Ministério da Saúde e Anvisa aprovam estudo clínico inédito para tratamento de lesões na medula espinhal

Matheus Freire
Ministério da Saúde e Anvisa se reúnem para anunciar avanço histórico da ciência brasileira no tratamento de lesões na medula espinhal. (Créditos: João Risi/Ministério da Saúde)

O Ministério da Saúde e a Agência Nacional de Vigilância Sanitária Anvisa anunciaram, nesta segunda feira (5), a aprovação do estudo clínico de fase 1 que irá avaliar a segurança da polilaminina no tratamento do Trauma Raquimedular Agudo. O anúncio foi feito pelo ministro da Saúde, Alexandre Padilha, e pelo diretor presidente da Anvisa, Leandro Safatle, e marca um avanço regulatório e científico no país.

A iniciativa possibilita o desenvolvimento de uma terapia inédita voltada ao tratamento de lesões na medula espinhal, com foco na ampliação do acesso à assistência e na integração da pesquisa clínica ao Sistema Único de Saúde. O estudo representa um passo importante para a ciência nacional ao avançar da pesquisa básica para a fase clínica em seres humanos.

“É um marco importante para a saúde, especialmente para pessoas com lesão medular aguda e crônica. Cada avanço científico e tecnológico renova a esperança e reforça o compromisso do Ministério da Saúde com o fortalecimento da pesquisa clínica. A aprovação, pela Anvisa, de um estudo desenvolvido em uma universidade pública tem potencial para revolucionar o tratamento no SUS e no país”, afirmou o ministro Alexandre Padilha.

Os estudos com a polilaminina são conduzidos por pesquisadores da Universidade Federal do Rio de Janeiro, sob a liderança da professora Tatiana Sampaio, em parceria com o laboratório Cristália.

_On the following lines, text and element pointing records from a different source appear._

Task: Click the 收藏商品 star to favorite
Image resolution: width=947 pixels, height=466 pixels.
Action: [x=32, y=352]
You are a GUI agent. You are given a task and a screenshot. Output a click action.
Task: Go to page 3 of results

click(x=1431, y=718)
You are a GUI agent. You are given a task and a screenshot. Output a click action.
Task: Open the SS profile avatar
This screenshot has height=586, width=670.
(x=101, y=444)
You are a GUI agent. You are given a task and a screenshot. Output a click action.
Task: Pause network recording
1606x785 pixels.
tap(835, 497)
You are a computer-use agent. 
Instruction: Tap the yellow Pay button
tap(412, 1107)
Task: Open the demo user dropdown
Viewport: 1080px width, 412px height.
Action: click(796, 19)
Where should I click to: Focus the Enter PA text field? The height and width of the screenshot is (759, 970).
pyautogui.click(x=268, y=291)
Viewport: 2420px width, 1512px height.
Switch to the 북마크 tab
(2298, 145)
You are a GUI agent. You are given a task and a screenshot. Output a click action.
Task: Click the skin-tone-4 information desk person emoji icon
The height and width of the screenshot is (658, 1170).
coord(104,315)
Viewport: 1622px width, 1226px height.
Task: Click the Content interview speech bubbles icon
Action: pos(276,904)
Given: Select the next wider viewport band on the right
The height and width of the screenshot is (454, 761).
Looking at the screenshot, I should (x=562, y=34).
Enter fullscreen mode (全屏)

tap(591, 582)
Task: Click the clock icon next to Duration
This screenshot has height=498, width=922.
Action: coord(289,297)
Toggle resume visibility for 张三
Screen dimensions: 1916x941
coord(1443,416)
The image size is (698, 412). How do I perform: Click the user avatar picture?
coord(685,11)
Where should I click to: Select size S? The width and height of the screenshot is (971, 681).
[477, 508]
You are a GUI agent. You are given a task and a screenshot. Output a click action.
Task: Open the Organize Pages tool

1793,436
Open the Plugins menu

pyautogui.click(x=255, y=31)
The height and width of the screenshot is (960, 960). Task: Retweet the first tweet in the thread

Pesquisas anteriores já indicaram resultados promissores na recuperação de movimentos. Ao longo da estruturação do projeto, o Ministério da Saúde destinou recursos para a pesquisa básica, consolidando a base científica necessária antes da aplicação clínica.

Com a autorização da Anvisa, o estudo clínico será realizado com cinco pacientes voluntários, com idades entre 18 e 72 anos, que apresentem lesões agudas completas da medula espinhal torácica entre as vértebras T2 e T10, com indicação cirúrgica em até 72 horas após a lesão. Os locais onde ocorrerão os procedimentos ainda serão definidos pela empresa responsável.

“A aprovação do início da fase 1 do estudo clínico da polilaminina foi priorizada pelo comitê de inovação da Anvisa, com o objetivo de acelerar pesquisas de amplo interesse público. Essa estratégia contribuiu para a redução de 60 por cento no tempo de aprovação de pesquisas clínicas nos últimos dois meses. Trata se de uma pesquisa totalmente nacional, que fortalece a ciência e a saúde do país”, destacou Leandro Safatle.

A polilaminina é uma proteína presente em diversos organismos, inclusive no corpo humano. O estudo clínico tem como objetivo principal avaliar a segurança da aplicação do medicamento e identificar possíveis riscos para as próximas etapas do desenvolvimento. A empresa patrocinadora será responsável pelo monitoramento rigoroso de todos os eventos adversos, garantindo a segurança dos participantes.

Em 2023, um projeto relacionado à regeneração de lesões raquimedulares com uso de células tronco já havia recebido aprovação ética do Ministério da Saúde, etapa fundamental para a realização de testes clínicos em seres humanos.

O investimento em pesquisas clínicas fortalece a soberania científica nacional e amplia a capacidade do Brasil de produzir conhecimento com impacto global. A atuação da Anvisa assegura credibilidade internacional e cria um ambiente regulatório favorável ao desenvolvimento responsável de novas terapias. Cada estudo autorizado contribui para o fortalecimento da indústria farmacêutica brasileira e para a construção de alternativas terapêuticas capazes de transformar a vida de milhares de pessoas.